Cette première approche ciblait les personnes infectées ou suspectées d’être infectées par le nouveau coronavirus (Covid-19) qui ne respecteraient pas les mesures d’auto-isolement auxquelles elles sont soumises.
Par la suite, au vu de l’augmentation du nombre de personnes infectées et à l’instar d’autres pays, la Tunisie a opté pour un « confinement sanitaire total » afin de lutter contre la propagation de l’épidémie de la Covid-1. Cette approche a nécessité la mise place d’un cadre juridique d’exception tout en recourant à un autre mécanisme constitutionnel permettant au chef du gouvernement de légiférer rapidement à la place du Parlement.
La note d’information réalisée par Democraty Reporting International propose une analyse des principales questions soulevées par le cadre juridique qui a été mis en place comme le confinement sanitaire total et les prérogatives exceptionnelles accordées à l’ancien Chef du Gouvernement.

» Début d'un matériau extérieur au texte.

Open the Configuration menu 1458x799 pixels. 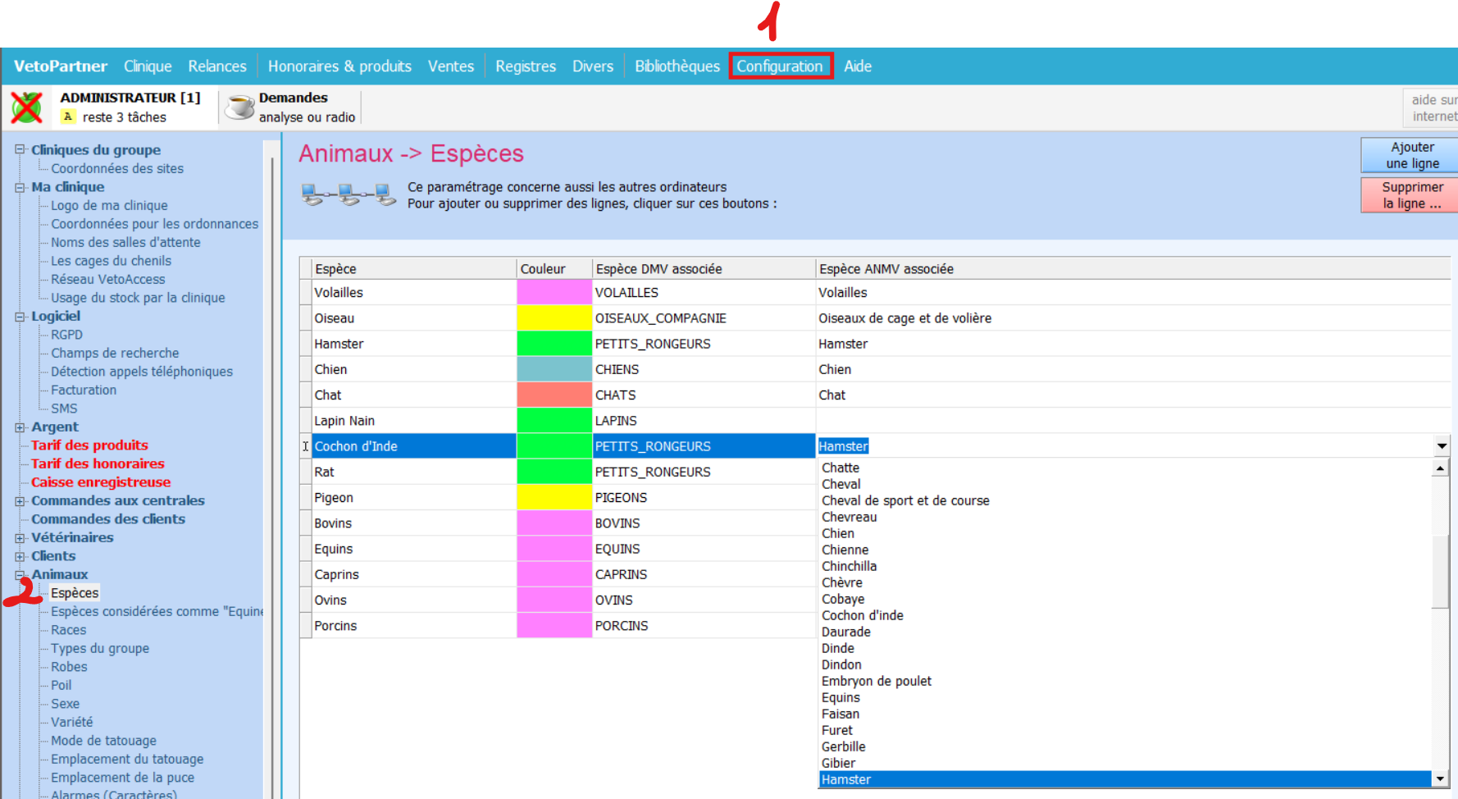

Selon l’analyse, les acteurs institutionnels ne semblent pas avoir cherché à contrebalancer l’hégémonie du pouvoir exécutif durant l’état d’exception et seule la société civile a eu une attitude plus critique vis-à-vis du dispositif juridique qui a été appliqué et s’est mobilisée beaucoup plus pour contester certaines mesures et pratiques durant la période du confinement.

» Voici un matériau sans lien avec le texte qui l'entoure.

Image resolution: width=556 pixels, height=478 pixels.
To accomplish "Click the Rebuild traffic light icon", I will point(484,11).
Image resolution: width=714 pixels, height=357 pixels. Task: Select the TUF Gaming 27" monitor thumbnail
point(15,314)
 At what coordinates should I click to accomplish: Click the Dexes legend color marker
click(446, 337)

La saisine de la Cour constitutionnelle par le pouvoir législatif sur l’état d’exception est un contre-pouvoir important consacré par la Constitution pour faire face aux risques d’abus du pouvoir exécutif dans de telles situations exceptionnelles et qui n’a pu être garanti faute de mise en place de la Cour.
La note met également doigt sur un problème majeur relevé durant cette période de crise : Un bicéphalisme du pouvoir exécutif. En effet, on assiste à une double intervention du président de la République et du chef du gouvernement dans le cadre de la gestion de la crise liée à l’épidémie de covid_19, sur la base deux fondements constitutionnels différents.
La proclamation de l‘état d’exception, jugée floue, ne semble pas avoir été appréciée par certains acteurs politiques, dans la mesure où elle donne les pleins pouvoirs au président de la République. Ils lui ont préféré une habilitation sur la base de l’article 70 de la Constitution, plus maîtrisée du côté du pouvoir législatif, au profit du chef du gouvernement.
Selon le rapport, cet épisode montre, une nouvelle fois, qu’en en cas de désaccords profonds, personnels ou politiques, entre le président de la République et le chef du gouvernement, la répartition des compétences entre les deux têtes de l’exécutif est potentiellement source d’instabilité institutionnelle et politique, notamment en l’absence d’une Cour constitutionnelle pour trancher les éventuels conflits de compétence.
En conclusion, cette double intervention des deux têtes de l’exécutif dans le domaine législatif semble avoir introduit une confusion dans le paysage constitutionnel du pays.